In King Emperor v. Sibnath Banerji, 1945 AIR(PC) 156, the question raised was whether r. 26 of the Defence of India Rules, 1940, was in excess of the rule-making power given under s. 2 sub-s. (2)(x), of the Defence of India Act, 1939. It is well known that the Federal Court in Keshav Talpade v. Emperor,1953 Indlaw SC 42, had taken the view that r. 26 of the Defence of India Rules went beyond the rule-making powers which the Legislature had thought fit to confer upon the Central Govt. and was, therefore, invalid. S. 2(1) of the Defence of India Act provided that the Central Govt. may, by notification in the Official Gazette, make such rules as appear to it to be necessary or expedient for securing the defence of British India, the public safety, the maintenance of public order or the efficient prosecution of war, or for maintaining supplies and services essential to the life of the community. Sub-s. (2) of s. 2 read as follows”
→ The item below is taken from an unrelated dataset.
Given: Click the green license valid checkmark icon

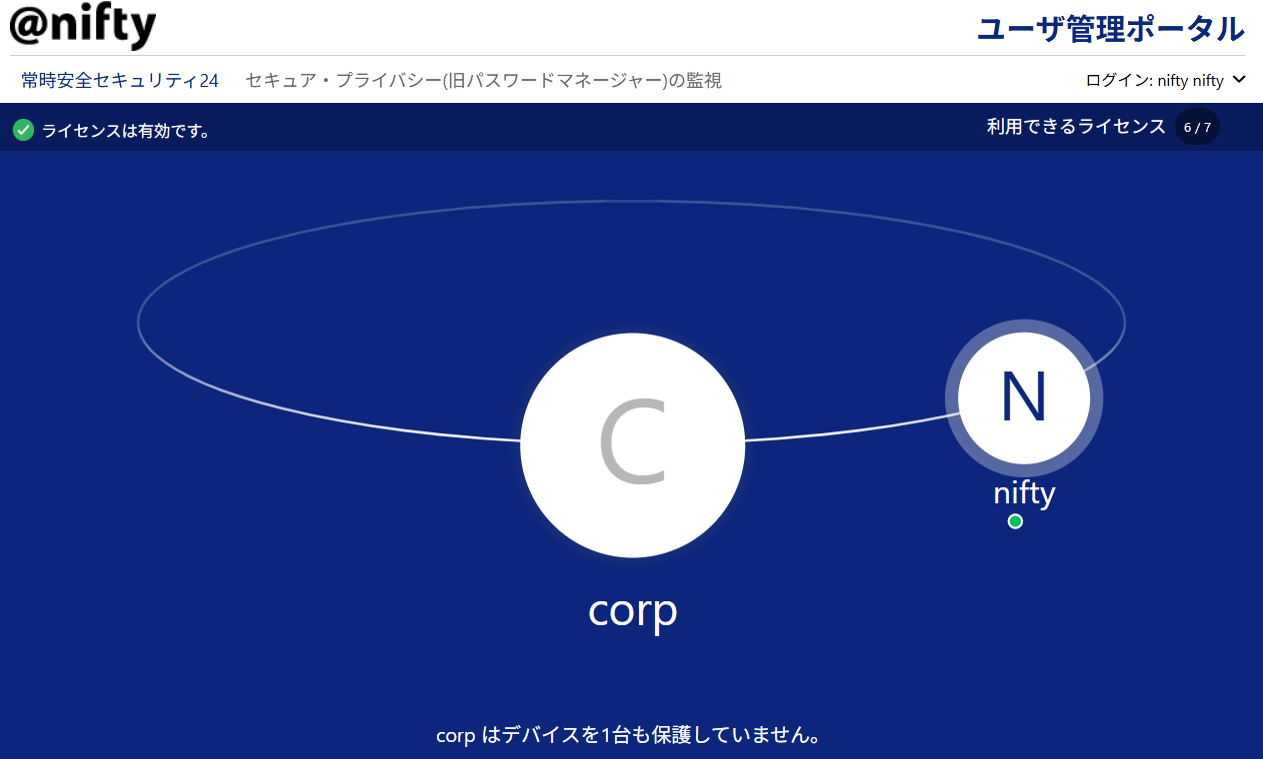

Without prejudice to the generality of the powers conferred by sub-s. (1), the rules may provide for, or may empower any authority to make orders providing for, all or any of the following matters.

“and then there were 35 paragraphs each of which set out the matter or matters for which rules under the Act may be made. Construing item (x), the Federal Court had held that r. 26 went beyond the rule-making power. The correctness of this decision was debated in the Privy Council in Sibnath Banerji’s case, 1945 AIR(PC) 156. The Privy Council did not go into the question as to whether r. 26 fell or did not fall within the rule-making power in s. 2(2)(x) but took the view that the rule was perfectly valid having regard to the general powers given in s. 2(1). While so holding, the Privy Council observed as follows”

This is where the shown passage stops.